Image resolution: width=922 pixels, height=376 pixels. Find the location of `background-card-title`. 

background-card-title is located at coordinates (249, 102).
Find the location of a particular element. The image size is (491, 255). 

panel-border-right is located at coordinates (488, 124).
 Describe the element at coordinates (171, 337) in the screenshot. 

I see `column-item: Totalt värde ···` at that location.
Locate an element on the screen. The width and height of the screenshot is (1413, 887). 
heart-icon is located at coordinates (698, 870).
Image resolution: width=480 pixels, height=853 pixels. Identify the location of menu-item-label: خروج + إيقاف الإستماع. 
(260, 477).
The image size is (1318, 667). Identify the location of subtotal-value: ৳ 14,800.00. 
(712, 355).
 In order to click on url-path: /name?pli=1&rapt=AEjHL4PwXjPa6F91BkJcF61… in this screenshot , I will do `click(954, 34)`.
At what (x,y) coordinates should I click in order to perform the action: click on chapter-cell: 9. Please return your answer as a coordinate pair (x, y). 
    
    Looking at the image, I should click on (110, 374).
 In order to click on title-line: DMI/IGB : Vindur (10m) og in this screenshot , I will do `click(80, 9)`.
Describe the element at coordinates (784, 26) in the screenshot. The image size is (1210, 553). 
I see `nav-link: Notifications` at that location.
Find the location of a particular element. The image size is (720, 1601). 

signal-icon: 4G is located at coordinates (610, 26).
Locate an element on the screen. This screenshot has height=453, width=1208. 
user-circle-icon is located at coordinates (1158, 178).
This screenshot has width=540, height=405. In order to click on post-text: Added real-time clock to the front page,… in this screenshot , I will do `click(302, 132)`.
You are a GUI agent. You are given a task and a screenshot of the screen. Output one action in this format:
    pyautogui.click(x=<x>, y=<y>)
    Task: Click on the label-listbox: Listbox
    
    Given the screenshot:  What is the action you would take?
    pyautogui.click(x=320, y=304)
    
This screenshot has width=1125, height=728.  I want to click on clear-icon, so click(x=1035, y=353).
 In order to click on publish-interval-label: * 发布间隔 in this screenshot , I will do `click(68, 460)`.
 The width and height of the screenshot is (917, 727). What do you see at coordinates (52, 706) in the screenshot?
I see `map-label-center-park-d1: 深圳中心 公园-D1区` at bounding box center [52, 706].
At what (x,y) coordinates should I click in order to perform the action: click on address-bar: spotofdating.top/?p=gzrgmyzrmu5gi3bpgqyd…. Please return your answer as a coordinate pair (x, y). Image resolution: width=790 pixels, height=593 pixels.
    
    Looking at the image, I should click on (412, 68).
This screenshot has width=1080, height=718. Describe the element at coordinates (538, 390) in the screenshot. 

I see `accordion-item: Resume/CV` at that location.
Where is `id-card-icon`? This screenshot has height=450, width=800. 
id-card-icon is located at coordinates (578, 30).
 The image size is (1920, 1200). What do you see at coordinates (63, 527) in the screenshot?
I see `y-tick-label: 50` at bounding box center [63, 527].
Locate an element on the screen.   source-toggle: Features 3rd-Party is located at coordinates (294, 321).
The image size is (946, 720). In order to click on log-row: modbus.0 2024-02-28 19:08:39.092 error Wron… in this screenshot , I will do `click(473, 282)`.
- - - -
上の行のうち、文字列「item」を含む行の数を数値のみで答えてください。大文字と小文字は区別します。

→ タスク結果
3